As tarifas em questão foram estabelecidas com base na Seção 301 da Lei de Comércio dos EUA de 1974, um mecanismo que permite a imposição de medidas unilaterais em resposta a práticas comerciais consideradas injustas. A primeira medida, decorrente de uma investigação específica sobre o Brasil, resultou na imposição de uma tarifa adicional de 25%. Essa investigação se concentrou em várias práticas brasileiras, incluindo questões relacionadas a comércio digital, serviços de pagamentos eletrônicos, tarifas preferenciais, aplicação de leis anticorrupção, proteção da propriedade intelectual e o acesso ao mercado de etanol. Além disso, abordou preocupações sobre desmatamento ilegal, um tema crítico no atual debate sobre sustentabilidade e responsabilidade ambiental.

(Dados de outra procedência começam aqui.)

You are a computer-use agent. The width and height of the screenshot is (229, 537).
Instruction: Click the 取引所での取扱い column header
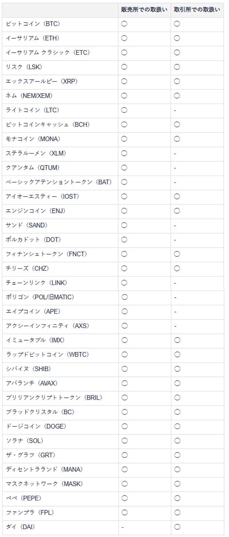tap(197, 10)
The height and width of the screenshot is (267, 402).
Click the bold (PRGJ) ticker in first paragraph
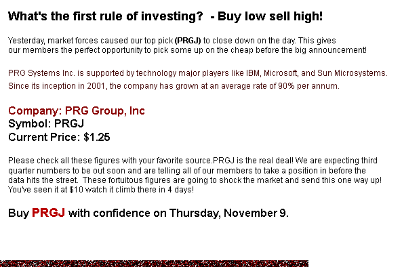coord(188,41)
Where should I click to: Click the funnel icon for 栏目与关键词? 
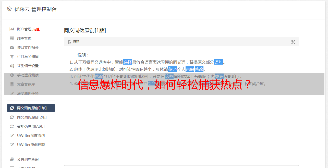pyautogui.click(x=12, y=57)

A segunda medida diz respeito a uma investigação mais ampla, que abrangeu cerca de 60 economias e resultou na imposição de uma tarifa adicional de 12,5% sobre produtos brasileiros. Neste caso, o foco foi a análise da existência e aplicação de proibições à importação de bens que têm relação com trabalho forçado.

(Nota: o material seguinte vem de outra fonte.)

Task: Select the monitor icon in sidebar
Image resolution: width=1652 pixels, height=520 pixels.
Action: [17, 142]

O governo brasileiro acusa os Estados Unidos de atuar de maneira injustificada, afirmando que essas tarifas são incompatíveis com as obrigações dos EUA no âmbito do Acordo Geral sobre Tarifas e Comércio de 1994 (GATT 1994) e do entendimento sobre normas e procedimentos para a solução de controvérsias da OMC. O Brasil busca que essa disputa seja resolvida por meio das vias diplomáticas e legais disponíveis no organismo internacional, reiterando a importância do comércio justo e regulamentado entre as nações. Essa ação reflete a crescente tensão nas relações comerciais globais e destaca a relevância das normas da OMC na mediação de conflitos comerciais.